**DESCRIPTION OF THE TASK:**
The material must be copied out exactly, line for line.

**THE DATA:**
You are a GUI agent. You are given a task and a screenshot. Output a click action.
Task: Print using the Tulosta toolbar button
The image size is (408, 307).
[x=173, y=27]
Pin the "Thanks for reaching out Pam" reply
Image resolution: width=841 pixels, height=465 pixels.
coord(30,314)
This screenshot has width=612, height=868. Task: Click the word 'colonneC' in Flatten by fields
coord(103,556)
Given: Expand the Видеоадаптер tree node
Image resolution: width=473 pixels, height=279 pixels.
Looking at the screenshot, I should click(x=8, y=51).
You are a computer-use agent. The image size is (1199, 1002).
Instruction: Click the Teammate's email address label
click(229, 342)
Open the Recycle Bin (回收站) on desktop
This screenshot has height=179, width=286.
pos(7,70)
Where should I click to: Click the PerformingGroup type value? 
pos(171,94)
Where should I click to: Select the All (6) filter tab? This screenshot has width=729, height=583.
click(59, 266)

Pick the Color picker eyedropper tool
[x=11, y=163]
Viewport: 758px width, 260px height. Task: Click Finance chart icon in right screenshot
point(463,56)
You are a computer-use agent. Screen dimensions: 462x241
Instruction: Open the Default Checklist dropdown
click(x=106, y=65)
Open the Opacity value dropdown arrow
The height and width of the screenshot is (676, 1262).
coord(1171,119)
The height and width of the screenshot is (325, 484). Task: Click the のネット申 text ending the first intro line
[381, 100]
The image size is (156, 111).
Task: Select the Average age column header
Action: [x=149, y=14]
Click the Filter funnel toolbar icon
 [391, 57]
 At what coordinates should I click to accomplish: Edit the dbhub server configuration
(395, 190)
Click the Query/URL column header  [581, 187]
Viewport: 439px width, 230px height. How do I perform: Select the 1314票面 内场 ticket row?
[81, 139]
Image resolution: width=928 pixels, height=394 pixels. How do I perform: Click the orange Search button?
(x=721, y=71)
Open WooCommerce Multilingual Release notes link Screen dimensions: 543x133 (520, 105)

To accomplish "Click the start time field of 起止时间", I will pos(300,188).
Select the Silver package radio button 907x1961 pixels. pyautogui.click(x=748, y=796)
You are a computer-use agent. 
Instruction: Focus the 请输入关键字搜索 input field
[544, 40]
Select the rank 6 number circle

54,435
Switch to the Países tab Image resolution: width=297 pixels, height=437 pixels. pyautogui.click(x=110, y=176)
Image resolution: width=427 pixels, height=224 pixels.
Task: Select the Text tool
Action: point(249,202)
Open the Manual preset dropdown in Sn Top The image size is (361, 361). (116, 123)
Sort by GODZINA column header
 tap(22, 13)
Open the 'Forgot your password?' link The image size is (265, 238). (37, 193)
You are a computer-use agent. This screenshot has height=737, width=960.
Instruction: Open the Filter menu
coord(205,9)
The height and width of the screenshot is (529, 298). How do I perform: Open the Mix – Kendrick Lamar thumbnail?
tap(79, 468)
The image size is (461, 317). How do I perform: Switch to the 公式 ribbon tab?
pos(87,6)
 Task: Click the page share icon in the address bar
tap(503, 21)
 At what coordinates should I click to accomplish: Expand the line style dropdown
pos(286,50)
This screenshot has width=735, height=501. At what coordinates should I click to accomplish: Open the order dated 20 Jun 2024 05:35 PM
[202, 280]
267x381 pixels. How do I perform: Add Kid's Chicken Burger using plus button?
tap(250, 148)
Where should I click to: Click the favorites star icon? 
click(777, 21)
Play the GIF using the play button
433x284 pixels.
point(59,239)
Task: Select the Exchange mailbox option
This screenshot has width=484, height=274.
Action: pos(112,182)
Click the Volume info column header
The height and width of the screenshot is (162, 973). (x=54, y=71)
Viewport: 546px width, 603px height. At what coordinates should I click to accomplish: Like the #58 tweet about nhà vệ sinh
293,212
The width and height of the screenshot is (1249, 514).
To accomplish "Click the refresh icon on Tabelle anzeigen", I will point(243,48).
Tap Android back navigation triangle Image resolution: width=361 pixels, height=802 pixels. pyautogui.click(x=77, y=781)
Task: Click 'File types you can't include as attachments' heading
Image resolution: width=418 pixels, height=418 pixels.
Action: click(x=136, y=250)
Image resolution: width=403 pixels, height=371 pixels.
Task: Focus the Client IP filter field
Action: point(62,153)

**PROBLEM SOLUTION:**
You are a GUI agent. You are given a task and a screenshot. Output a click action.
Task: Print using the Tulosta toolbar button
The image size is (408, 307).
[x=173, y=27]
Pin the "Thanks for reaching out Pam" reply
Image resolution: width=841 pixels, height=465 pixels.
coord(30,314)
This screenshot has width=612, height=868. Task: Click the word 'colonneC' in Flatten by fields
coord(103,556)
Given: Expand the Видеоадаптер tree node
Image resolution: width=473 pixels, height=279 pixels.
Looking at the screenshot, I should click(x=8, y=51).
You are a computer-use agent. The image size is (1199, 1002).
Instruction: Click the Teammate's email address label
click(229, 342)
Open the Recycle Bin (回收站) on desktop
This screenshot has height=179, width=286.
pos(7,70)
Where should I click to: Click the PerformingGroup type value? 
pos(171,94)
Where should I click to: Select the All (6) filter tab? This screenshot has width=729, height=583.
click(59, 266)

Pick the Color picker eyedropper tool
[x=11, y=163]
Viewport: 758px width, 260px height. Task: Click Finance chart icon in right screenshot
point(463,56)
You are a computer-use agent. Screen dimensions: 462x241
Instruction: Open the Default Checklist dropdown
click(x=106, y=65)
Open the Opacity value dropdown arrow
The height and width of the screenshot is (676, 1262).
coord(1171,119)
The height and width of the screenshot is (325, 484). Task: Click the のネット申 text ending the first intro line
[381, 100]
The image size is (156, 111).
Task: Select the Average age column header
Action: [x=149, y=14]
Click the Filter funnel toolbar icon
 [391, 57]
 At what coordinates should I click to accomplish: Edit the dbhub server configuration
(395, 190)
Click the Query/URL column header  [581, 187]
Viewport: 439px width, 230px height. How do I perform: Select the 1314票面 内场 ticket row?
[81, 139]
Image resolution: width=928 pixels, height=394 pixels. How do I perform: Click the orange Search button?
(x=721, y=71)
Open WooCommerce Multilingual Release notes link Screen dimensions: 543x133 (520, 105)

To accomplish "Click the start time field of 起止时间", I will pos(300,188).
Select the Silver package radio button 907x1961 pixels. pyautogui.click(x=748, y=796)
You are a computer-use agent. 
Instruction: Focus the 请输入关键字搜索 input field
[544, 40]
Select the rank 6 number circle

54,435
Switch to the Países tab Image resolution: width=297 pixels, height=437 pixels. pyautogui.click(x=110, y=176)
Image resolution: width=427 pixels, height=224 pixels.
Task: Select the Text tool
Action: point(249,202)
Open the Manual preset dropdown in Sn Top The image size is (361, 361). (116, 123)
Sort by GODZINA column header
 tap(22, 13)
Open the 'Forgot your password?' link The image size is (265, 238). (37, 193)
You are a computer-use agent. This screenshot has height=737, width=960.
Instruction: Open the Filter menu
coord(205,9)
The height and width of the screenshot is (529, 298). How do I perform: Open the Mix – Kendrick Lamar thumbnail?
tap(79, 468)
The image size is (461, 317). How do I perform: Switch to the 公式 ribbon tab?
pos(87,6)
 Task: Click the page share icon in the address bar
tap(503, 21)
 At what coordinates should I click to accomplish: Expand the line style dropdown
pos(286,50)
This screenshot has width=735, height=501. At what coordinates should I click to accomplish: Open the order dated 20 Jun 2024 05:35 PM
[202, 280]
267x381 pixels. How do I perform: Add Kid's Chicken Burger using plus button?
tap(250, 148)
Where should I click to: Click the favorites star icon? 
click(777, 21)
Play the GIF using the play button
433x284 pixels.
point(59,239)
Task: Select the Exchange mailbox option
This screenshot has width=484, height=274.
Action: pos(112,182)
Click the Volume info column header
The height and width of the screenshot is (162, 973). (x=54, y=71)
Viewport: 546px width, 603px height. At what coordinates should I click to accomplish: Like the #58 tweet about nhà vệ sinh
293,212
The width and height of the screenshot is (1249, 514).
To accomplish "Click the refresh icon on Tabelle anzeigen", I will point(243,48).
Tap Android back navigation triangle Image resolution: width=361 pixels, height=802 pixels. pyautogui.click(x=77, y=781)
Task: Click 'File types you can't include as attachments' heading
Image resolution: width=418 pixels, height=418 pixels.
Action: click(x=136, y=250)
Image resolution: width=403 pixels, height=371 pixels.
Task: Focus the Client IP filter field
Action: point(62,153)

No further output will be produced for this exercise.